Ask HN: Will you retire after 1000 weeks (~19 years)? Or work another 1000 week? - adeptima
I found that most Engineers can&#x27;t think in weeks, and they shocked to learn that after 1000 weeks (~19 years) they will be almost 20 years older, and they might not live another 1000 weeks after or be able to perform well after the next 1000 weeks.<p>It&#x27;s ok to contribute 10 weeks for another framework or pet project, right? However math tell if you do it 100 times 100% focused on one by one thing, you might run out of time and wont be able to cash out on your expectation.<p>How do you personally feel about the next 1000 weeks? 
Any decent timeline lifehacks?
======
codingdave
If you are in a position that you feel your time is being wasted on work or
projects, the question is not whether you want to do it for another 1000 weeks
- it is whether you want to do it at all.

You could get hit by a bus any day. You have to find a balance in your life
where you are happy having lived it, even if it ends tomorrow, while also
doing what you need to do to provide for yourself and your family, and enjoy
life if you live to 100+ years old.

------
photawe
I'm well into the second 1000 weeks (22 years of programming). I don't think
there are any decent timeline hacks - just do something, see if it works, and
if not, roughly after 6 months I suggest you stop, and take a 6-12 months
break. Then, try something else.

I've tried and failed quite a few times (10+), and my current experiment -
while I think it's a successful one, time will tell.

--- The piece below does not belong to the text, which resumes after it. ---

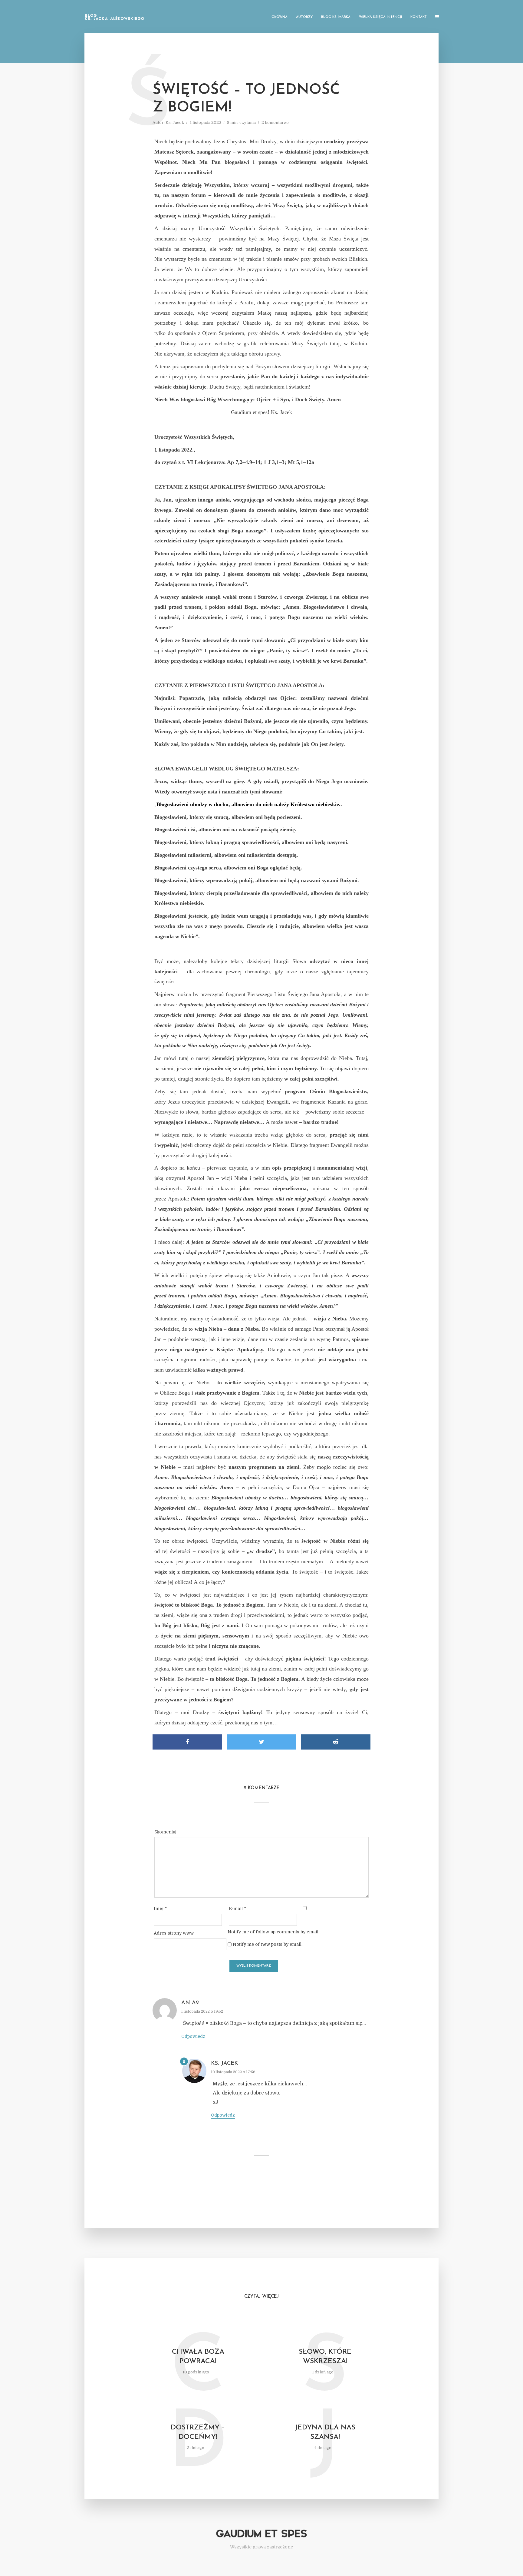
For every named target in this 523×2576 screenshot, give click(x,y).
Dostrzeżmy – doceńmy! (198, 2432)
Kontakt (418, 17)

One thing I would suggest is you read "The Mom Test" book -- I think it'll
serve you well in the long run (it's about marketing, and you'll need to do
that if you develop your own products).

------
ktpsns
In 1000 weeks, you can raise your offspring. That's obviously a long time if
you remember about your youth.

There are many efforts to bring life long work into a compact number.
[https://80000hours.org/](https://80000hours.org/) is quite a famous one.